The Club does indeed have a long track record within conservative politics. It was the tea party movement before there was a tea party movement; the rare D.C. organization that cared more about who was paying for the government than who was getting paid by it. The Club made its name by providing grassroots activists with congressional scorecards and candidates with a sought-after endorsement for abiding by the principles of low taxes, balanced budgets, and smaller government.
The Club prides itself on “exerting maximum pressure on lawmakers to vote like free-market, limited government conservatives,” as the organization’s website explains. “And when they don’t, we hold them accountable by publicizing their voting record.”

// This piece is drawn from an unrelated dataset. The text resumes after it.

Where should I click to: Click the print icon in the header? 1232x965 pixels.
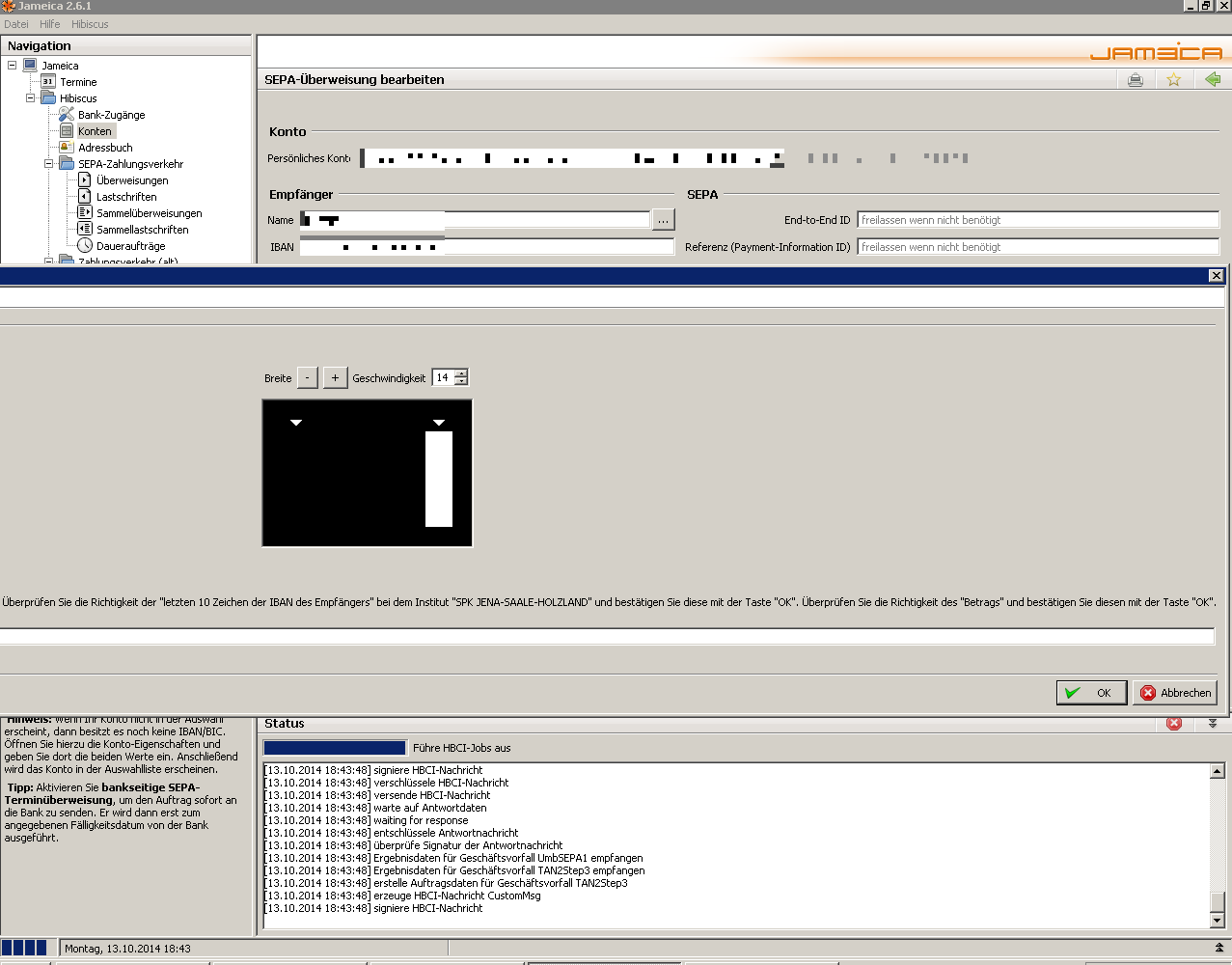tap(1136, 80)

Except, well…not right now.
The Club for Growth is not including last week’s vote on the $2.3 trillion Coronavirus Aid, Relief, and Economic Security Act (CARES Act) in its annual congressional scorecard. The bill passed the Senate without a single dissenting vote and cleared the House on a voice vote after Rep. Thomas Massie’s (R–Ky.) effort to require a roll-call vote was thwarted.
David McIntosh, president of the Club for Growth, said in an interview with Morning Consult that the group chose not to include the vote in its scorecard because “we understand the politics of needing to show the public we’re doing everything we can.”

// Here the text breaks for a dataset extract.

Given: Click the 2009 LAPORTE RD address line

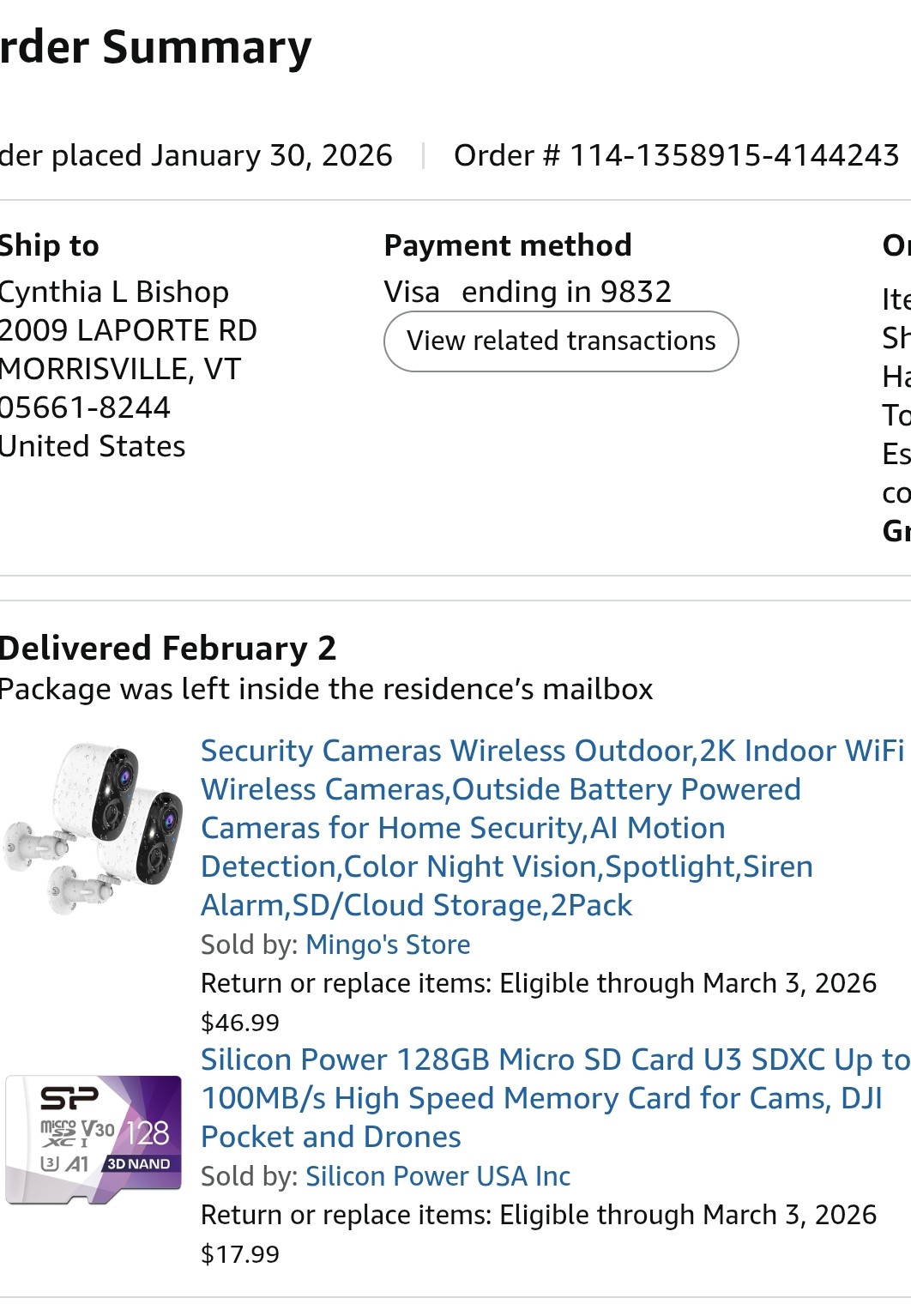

As Morning Consult‘s Eli Yokley observes, that’s pretty much how conservatives are reacting across the board. Prominent conservative groups are refusing to criticize Republican lawmakers and President Donald Trump for the massive spending package, and polling shows fewer than 1 in 10 Republican voters disapprove of the measure’s passage.
That tells you something about the current state of the conservative movement. When the last Republican president signed the $700 billion Troubled Asset Relief Program (TARP), otherwise known as the 2008 bank bailout, polling from Gallup found that fewer than half of all Republicans supported it. When President Barack Obama signed the American Recovery and Reinvestment Act, the $833 billion stimulus passed in the wake of the last economic collapse, only about 30 percent of self-identified conservatives approved, Gallup found.

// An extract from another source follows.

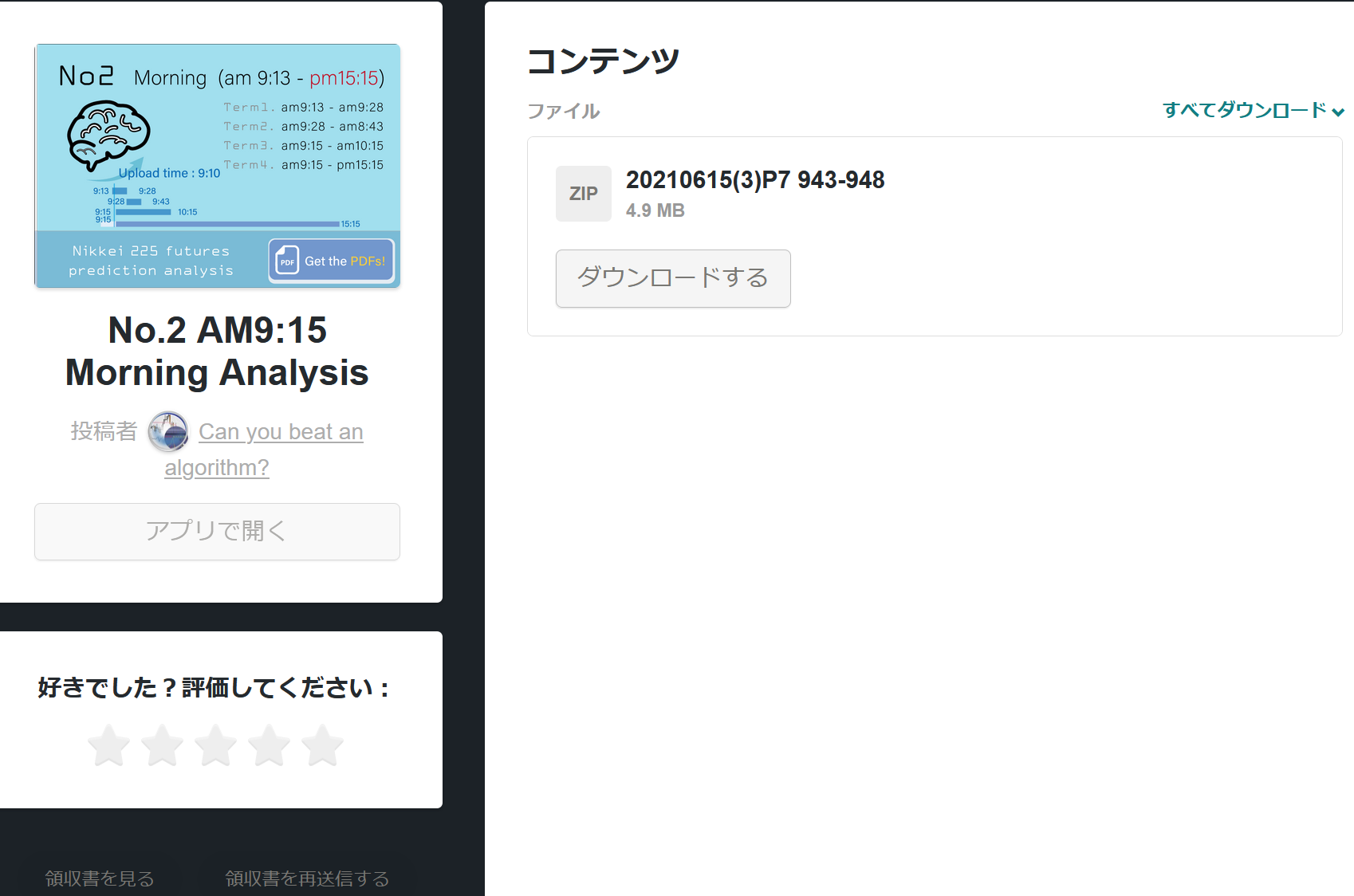Rate with the first star
The width and height of the screenshot is (1354, 896).
[x=109, y=746]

Now, we’re spending a whole lot more money with a whole lot less opposition.
As Reason Editor at Large Matt Welch put it last week: “There is no more politics of fiscal prudence in America, just a competition to see who can wag the biggest firehose.”
If fiscal conservatism still held any cache among Republican lawmakers, voters, and activists, there would have been an outcry about President Donald Trump and Republicans in Congress inflating the deficit to record highs over the past three years. It wasn’t all that long ago that grassroots conservatives were toasting the toppling of high-ranking Republicans for lesser slights.
If it meant anything, the Club for Growth wouldn’t have sided with a deficit-hiking president in his blood-feud with Rep. Justin Amash (I–Mich.). It wasn’t all that long ago that the Club for Growth was pouring money into Amash’s campaign coffers, probably because he owns a 98 percent lifetime rating on the group’s scorecards—you know, the ones that apparently don’t matter anymore.
The CARES Act was never going to be stopped by token opposition from the Club for Growth or its fellow travelers in the formerly influential circles of fiscal conservatism. That’s not the point. Holding people accountable doesn’t always mean they lose their jobs. But there is value in keeping voters informed, even if only as a way to deter future votes on similar measures. The lawmakers who voted for the CARES Act would be free to explain to voters why it was necessary to hand $60 billion—$32 billion in straight cash—to America’s airlines to stop COVID-19. Voters would decide as they will.
“We hold them accountable by publicizing their voting record,” is what the Club promises to do. And when you don’t do that thing—you had literally one job—it sends a signal about priorities that unfortunately run a lot deeper than a single vote.